Annotation of novel neuropeptide precursors in the migratory locust based on transcript screening of a public EST database and mass spectrometry

Abstract

Background: For holometabolous insects there has been an explosion of proteomic and peptidomic information thanks to large genome sequencing projects. Heterometabolous insects, although comprising many important species, have been far less studied. The migratory locust Locusta migratoria, a heterometabolous insect, is one of the most infamous agricultural pests. They undergo a well-known and profound phase transition from the relatively harmless solitary form to a ferocious gregarious form. The underlying regulatory mechanisms of this phase transition are not fully understood, but it is undoubtedly that neuropeptides are involved. However, neuropeptide research in locusts is hampered by the absence of genomic information.

Results: Recently, EST (Expressed Sequence Tag) databases from Locusta migratoria were constructed. Using bioinformatical tools, we searched these EST databases specifically for neuropeptide precursors. Based on known locust neuropeptide sequences, we confirmed the sequence of several previously identified neuropeptide precursors (i.e. pacifastin-related peptides), which consolidated our method. In addition, we found two novel neuroparsin precursors and annotated the hitherto unknown tachykinin precursor. Besides one of the known tachykinin peptides, this EST contained an additional tachykinin-like sequence. Using neuropeptide precursors from Drosophila melanogaster as a query, we succeeded in annotating the Locusta neuropeptide F, allatostatin-C and ecdysis-triggering hormone precursor, which until now had not been identified in locusts or in any other heterometabolous insect. For the tachykinin precursor, the ecdysis-triggering hormone precursor and the allatostatin-C precursor, translation of the predicted neuropeptides in neural tissues was confirmed with mass spectrometric techniques.

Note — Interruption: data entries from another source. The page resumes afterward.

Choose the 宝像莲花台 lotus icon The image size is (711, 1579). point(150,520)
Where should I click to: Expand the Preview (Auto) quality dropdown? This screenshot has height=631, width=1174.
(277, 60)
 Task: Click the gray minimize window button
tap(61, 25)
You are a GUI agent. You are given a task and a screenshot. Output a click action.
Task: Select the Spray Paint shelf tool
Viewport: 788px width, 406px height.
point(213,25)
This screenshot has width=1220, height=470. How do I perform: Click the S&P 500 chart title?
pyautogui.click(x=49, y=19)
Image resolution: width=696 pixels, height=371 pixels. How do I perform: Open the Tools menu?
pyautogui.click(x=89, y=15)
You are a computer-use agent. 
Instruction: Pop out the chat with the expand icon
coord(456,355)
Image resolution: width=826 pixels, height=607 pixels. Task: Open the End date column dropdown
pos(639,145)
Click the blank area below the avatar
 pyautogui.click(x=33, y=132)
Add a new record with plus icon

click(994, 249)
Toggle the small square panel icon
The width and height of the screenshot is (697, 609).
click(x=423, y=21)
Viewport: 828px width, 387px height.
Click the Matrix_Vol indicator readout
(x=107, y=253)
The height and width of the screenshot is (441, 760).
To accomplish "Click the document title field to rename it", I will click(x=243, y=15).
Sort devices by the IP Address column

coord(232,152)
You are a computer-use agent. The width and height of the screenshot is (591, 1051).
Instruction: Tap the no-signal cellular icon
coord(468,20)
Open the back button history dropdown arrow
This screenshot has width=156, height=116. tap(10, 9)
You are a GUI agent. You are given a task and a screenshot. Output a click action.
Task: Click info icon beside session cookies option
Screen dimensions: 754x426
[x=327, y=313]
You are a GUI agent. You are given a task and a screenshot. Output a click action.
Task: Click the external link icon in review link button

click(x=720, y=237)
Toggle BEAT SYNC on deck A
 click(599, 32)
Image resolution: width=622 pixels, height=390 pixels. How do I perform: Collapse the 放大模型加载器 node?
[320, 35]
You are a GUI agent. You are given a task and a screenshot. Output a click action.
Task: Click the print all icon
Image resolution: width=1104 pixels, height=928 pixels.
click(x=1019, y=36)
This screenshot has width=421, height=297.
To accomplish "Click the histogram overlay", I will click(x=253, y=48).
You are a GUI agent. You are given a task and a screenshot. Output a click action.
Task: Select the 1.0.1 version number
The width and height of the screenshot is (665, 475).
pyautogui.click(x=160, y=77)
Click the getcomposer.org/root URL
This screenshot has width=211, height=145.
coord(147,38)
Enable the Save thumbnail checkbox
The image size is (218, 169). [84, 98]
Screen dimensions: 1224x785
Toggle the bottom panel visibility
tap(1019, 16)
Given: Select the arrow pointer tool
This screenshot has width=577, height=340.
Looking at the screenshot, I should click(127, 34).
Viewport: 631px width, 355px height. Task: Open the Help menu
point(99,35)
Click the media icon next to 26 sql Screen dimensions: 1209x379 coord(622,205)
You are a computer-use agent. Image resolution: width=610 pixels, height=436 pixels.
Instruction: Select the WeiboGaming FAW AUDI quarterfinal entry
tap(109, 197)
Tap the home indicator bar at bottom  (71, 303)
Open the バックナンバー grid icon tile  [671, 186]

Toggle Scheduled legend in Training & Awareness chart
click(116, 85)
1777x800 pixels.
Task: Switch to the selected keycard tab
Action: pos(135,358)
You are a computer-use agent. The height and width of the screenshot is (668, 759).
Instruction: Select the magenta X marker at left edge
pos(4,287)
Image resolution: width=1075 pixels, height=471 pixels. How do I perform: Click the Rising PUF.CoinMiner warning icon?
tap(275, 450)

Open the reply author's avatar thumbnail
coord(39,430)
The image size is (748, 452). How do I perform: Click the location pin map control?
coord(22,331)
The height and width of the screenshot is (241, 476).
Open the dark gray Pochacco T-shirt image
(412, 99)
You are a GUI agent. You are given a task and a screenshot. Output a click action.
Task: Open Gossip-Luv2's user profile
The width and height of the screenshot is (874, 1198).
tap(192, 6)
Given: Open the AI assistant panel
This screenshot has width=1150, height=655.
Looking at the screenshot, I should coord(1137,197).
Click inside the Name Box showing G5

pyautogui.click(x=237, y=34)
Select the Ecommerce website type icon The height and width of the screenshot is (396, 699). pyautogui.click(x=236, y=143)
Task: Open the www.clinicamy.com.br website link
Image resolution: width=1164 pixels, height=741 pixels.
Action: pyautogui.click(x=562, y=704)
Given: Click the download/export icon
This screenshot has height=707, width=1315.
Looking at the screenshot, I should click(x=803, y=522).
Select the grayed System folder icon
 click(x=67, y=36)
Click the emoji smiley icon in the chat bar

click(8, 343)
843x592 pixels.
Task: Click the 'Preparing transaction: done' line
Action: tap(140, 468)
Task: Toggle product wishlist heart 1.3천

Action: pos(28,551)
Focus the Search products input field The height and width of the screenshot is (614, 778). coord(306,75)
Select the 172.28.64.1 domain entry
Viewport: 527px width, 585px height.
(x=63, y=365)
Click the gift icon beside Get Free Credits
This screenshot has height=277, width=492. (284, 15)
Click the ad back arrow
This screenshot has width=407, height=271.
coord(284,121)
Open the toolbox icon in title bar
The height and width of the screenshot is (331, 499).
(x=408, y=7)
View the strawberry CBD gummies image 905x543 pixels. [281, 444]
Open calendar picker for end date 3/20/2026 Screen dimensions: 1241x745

Conclusion: In this study we describe the annotation of 6 novel neuropeptide precursors and the neuropeptides they encode from the migratory locust, Locusta migratoria. By combining the manual annotation of neuropeptides with experimental evidence provided by mass spectrometry, we demonstrate that the genes are not only transcribed but also translated into precursor proteins. In addition, we show which neuropeptides are cleaved from these precursor proteins and how they are post-translationally modified.

Figure 1

Locusta migratoria Pacifastin Precursor 3. Amino acid sequence alignment of LMPP-3 and the ORF of CO827143 and CO827145 (most identical sequences). The signal peptide is indicated in italic, dibasic cleavage sites are shown in bold and pacifastin-like peptides are marked. Identical residues are marked with an asterisk.

Figure 2

Locusta migratoria Neuroparsin Precursors. Multiple sequence alignment (ClustalW 1.82) of CO849956, CO849957, CO832876, CO849958, CO821291 and the known Locusta neuroparsin precursor (Lom-NPP). Translation initiation sites are indicated in black and cysteine residues are shaded.

Figure 3

Locusta migratoria Tachykinin Precursor (top) and MS spectrum displaying the monoisotopic masses of 5 different Tachykinins (bottom). Amino acid sequence corresponding to the ORF of CO848687. The signal peptide as predicted by SignalP is shown in italic, possible amidation and dibasic cleavage sites are indicated in bold, possible tachykinin-like peptides are marked. MALDI-TOF mass spectrum of the first abdominal ganglion of Locusta migratoria. Masses corresponding to tachykinin peptides are marked (r.i. is relative intensity, m/z is mass to charge ratio).

Figure 4

Locusta migratoria Ecdysis Triggering Hormone Precursor. Amino acid sequence alignment of CG18105 (the Drosophila ETH-precursor) and the novel Locusta ETH-precursor (assembly of ORF from CO822155 and CO833211). The signal peptide is indicated in italic, amidation sites and dibasic cleavage sites are marked in bold and (putative) ETH-peptides are marked.

Figure 5

Amino acid sequence alignment of all known ETH-like peptides.

Figure 6

MSMS spectra of the two locust ETH-peptides. MSMS fragmentation spectrum of the triple charged ion at m/z 536.67, corresponding to ETH-1 (SDFFLKTAKSVPRIamide) and the double charged ion at m/z 780.45, corresponding to ETH-2 (SDLFLKSAKSVPRIamide). A-type, b-type, y-type and z-type fragment ions are shown. The theoretical fragment ion masses found in the spectrum are indicated in bold and the mass difference between the expected and observed fragment ion masses is shown below.

Figure 7

Locusta migratoria Neuropeptide F. Amino acid sequence alignment of CG10342 (the Drosophila NPF-precursor) and the ORF of CO854418. The signal peptide is indicated in italic, possible amidation and dibasic cleavage sites are marked in bold and a (putative) NPF-peptide is marked.

Figure 8

Locusta migratoria Allatostatin-C. Amino acid sequence corresponding to the ORF of CO835369. Possible dibasic cleavage sites and translation stops are indicated in bold, a possible allatostatin-C peptide is marked.